I Built a GeoGuessr Assistant that reaches 74.8% accuracy

#ai #python #computervision #react

Hallo,

Github Repo: https://github.com/yacine204/geoGuessr_Assistant

So i recently finished my final year project in computer science (3rd year) and the theme was GeoGuessr Assistant which basically gives candidates coordinates hinting where u are in the game.

The Idea

instead of going full AI i went hybrid and focused on the strongest Human-Like clues (road signs and any type of text).

How It Works

the pipeline consits of 5 stages

1/Road Sign Convention Detection:
Fine tuned a YOLOv8m model to detect these classes:
- MUTCD
- VIENNA
- AMBIGUOUS
2/Text Extraction

Used EasyOCR for this step but im still thinking of finetuning it to be able to detect any asian language without having to manually configure the default language.

_easyocr_reader = easyocr.Reader(['en'], gpu=False)
#if i get slavic text per example i have to do this
_easyocr_reader = easyocr.Reader(['ru'], gpu=False)

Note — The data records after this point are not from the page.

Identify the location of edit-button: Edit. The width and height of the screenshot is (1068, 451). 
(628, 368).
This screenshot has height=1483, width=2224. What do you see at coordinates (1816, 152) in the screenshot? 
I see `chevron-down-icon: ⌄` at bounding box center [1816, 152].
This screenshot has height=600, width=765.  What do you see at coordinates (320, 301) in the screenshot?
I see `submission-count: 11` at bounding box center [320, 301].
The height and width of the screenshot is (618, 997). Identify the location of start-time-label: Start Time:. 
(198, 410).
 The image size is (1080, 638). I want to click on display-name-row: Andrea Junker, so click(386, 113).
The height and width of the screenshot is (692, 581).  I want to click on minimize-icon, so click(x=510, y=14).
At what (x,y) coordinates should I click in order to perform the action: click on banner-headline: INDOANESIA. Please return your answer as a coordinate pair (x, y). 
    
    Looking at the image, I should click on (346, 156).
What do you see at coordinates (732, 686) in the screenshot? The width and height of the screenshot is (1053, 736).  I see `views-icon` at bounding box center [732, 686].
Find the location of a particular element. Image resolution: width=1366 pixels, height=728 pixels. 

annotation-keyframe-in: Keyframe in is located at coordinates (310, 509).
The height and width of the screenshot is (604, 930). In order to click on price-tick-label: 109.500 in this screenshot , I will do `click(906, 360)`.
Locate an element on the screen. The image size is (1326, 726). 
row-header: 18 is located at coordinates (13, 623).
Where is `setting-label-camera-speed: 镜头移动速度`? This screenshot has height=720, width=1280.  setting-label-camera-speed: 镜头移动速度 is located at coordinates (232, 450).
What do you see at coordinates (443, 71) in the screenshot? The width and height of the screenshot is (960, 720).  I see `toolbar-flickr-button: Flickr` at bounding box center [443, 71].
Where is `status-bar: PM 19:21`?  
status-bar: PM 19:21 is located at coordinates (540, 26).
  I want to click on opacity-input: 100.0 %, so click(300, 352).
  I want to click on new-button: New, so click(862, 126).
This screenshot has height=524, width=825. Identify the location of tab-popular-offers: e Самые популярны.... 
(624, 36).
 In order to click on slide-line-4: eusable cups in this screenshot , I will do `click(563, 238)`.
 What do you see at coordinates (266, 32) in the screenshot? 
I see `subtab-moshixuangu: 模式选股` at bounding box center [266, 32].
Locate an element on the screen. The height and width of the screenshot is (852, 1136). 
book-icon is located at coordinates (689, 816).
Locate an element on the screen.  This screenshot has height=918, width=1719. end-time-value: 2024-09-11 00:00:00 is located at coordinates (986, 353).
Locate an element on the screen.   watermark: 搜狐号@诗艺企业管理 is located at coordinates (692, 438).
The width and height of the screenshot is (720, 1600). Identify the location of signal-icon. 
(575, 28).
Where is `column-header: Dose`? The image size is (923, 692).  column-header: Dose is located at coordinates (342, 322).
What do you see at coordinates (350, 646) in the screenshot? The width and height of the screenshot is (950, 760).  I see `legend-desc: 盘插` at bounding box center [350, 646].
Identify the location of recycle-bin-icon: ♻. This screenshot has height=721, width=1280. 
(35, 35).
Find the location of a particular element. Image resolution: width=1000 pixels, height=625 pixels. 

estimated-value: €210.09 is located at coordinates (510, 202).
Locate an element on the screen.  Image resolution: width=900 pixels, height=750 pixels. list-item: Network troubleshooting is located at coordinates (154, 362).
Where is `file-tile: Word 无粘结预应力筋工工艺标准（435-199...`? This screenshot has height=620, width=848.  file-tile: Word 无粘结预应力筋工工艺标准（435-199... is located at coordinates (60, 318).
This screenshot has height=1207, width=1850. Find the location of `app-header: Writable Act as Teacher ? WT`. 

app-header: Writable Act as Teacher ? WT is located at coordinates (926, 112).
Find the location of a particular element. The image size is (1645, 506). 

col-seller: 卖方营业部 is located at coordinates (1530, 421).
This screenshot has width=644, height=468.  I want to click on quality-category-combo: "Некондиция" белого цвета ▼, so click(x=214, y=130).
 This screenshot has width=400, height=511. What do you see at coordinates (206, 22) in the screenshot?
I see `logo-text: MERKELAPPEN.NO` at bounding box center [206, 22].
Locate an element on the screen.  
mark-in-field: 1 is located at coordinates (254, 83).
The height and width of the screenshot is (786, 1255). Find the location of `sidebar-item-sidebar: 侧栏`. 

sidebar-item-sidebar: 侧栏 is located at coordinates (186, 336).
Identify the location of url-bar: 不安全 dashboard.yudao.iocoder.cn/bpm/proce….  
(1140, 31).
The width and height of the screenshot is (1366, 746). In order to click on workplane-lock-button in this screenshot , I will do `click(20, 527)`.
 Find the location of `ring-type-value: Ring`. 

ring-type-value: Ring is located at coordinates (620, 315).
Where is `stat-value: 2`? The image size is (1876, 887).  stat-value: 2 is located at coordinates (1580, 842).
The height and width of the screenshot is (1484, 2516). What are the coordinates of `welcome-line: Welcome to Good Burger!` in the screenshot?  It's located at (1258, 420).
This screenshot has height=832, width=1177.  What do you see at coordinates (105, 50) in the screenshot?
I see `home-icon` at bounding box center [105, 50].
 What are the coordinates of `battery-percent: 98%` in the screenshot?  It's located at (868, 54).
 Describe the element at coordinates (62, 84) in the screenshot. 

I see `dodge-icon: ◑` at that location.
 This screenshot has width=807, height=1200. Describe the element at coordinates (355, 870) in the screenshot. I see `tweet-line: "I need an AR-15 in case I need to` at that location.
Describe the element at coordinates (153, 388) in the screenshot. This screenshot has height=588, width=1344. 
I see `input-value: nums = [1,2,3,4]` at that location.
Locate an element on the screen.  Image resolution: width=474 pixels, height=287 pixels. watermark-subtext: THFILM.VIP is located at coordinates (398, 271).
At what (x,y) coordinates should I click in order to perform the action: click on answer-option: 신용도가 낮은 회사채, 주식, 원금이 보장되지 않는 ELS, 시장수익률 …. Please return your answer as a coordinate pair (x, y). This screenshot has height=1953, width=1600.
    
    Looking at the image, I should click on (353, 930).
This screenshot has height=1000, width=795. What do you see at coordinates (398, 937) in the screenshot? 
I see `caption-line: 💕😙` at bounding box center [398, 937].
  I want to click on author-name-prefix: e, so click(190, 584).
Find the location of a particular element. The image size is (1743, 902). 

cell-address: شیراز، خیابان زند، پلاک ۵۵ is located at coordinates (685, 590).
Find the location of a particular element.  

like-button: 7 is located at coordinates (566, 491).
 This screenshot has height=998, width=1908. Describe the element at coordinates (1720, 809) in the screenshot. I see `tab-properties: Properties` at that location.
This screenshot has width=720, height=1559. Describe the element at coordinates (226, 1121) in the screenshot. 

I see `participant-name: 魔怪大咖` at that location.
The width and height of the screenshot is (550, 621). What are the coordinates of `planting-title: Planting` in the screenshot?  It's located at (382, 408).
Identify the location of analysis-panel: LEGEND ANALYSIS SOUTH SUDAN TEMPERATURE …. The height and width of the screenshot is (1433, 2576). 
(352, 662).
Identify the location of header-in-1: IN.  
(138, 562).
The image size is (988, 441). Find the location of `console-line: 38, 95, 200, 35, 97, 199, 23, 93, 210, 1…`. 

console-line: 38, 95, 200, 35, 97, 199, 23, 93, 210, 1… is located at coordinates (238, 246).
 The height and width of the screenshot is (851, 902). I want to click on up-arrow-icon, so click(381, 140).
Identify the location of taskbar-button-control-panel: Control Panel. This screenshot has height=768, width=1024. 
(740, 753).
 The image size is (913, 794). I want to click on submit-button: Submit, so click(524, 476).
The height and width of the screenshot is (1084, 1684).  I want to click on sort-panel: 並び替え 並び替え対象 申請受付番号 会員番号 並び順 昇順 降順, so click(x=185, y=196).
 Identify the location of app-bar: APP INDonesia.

3/Country filtering Here will be using results of stage 1 and 2. and this stage has 3 stages
- Country Probability Init:
- Init country Probability by its distribution found in this repo: https://github.com/Crrrrrrr/geoguessr-statistics
- Country elimination
- we have to do some math before elimination and that math will just tell us how sure are we for taking that decision

bias = (total_vienna_confidence - total_mutcd_confidence) / (total_vienna_confidence + total_mutcd_confidence)

if bias>0 then we lean to vienna
elif bias<0 then we lean to mutcd
else mixed/ambiguous we do nothing

and to be safe we set a thresh hold thats dependant on bias_confident:
    if bias_confidence>0.7 -> threshold = 0.2
    elif bias_confidence>0.4 -> threshold = 0.3
    else -> threshold = 0.5

finally:
    if bias>threshold -> vienna
    elif bias<-threshold -> mutcd
    else -> hybrid

4/Nominatim this is just to prepare nodes for the last stage but basically we pass the extracted text and we get the type of entities and their POI's
5/OverPass API this is the final step that gets us the coords, we cluster them by 500 km to reduce error, we can change that if we dont trust the ocr that much.

Would love to continue to work on the project by adding more fine tuned weights that detects vegetation, buildings architecture, cars...etc

ps: Github repo README is well documanted than this xD

If you read all this thank u for your time and attention, would love ur feedback!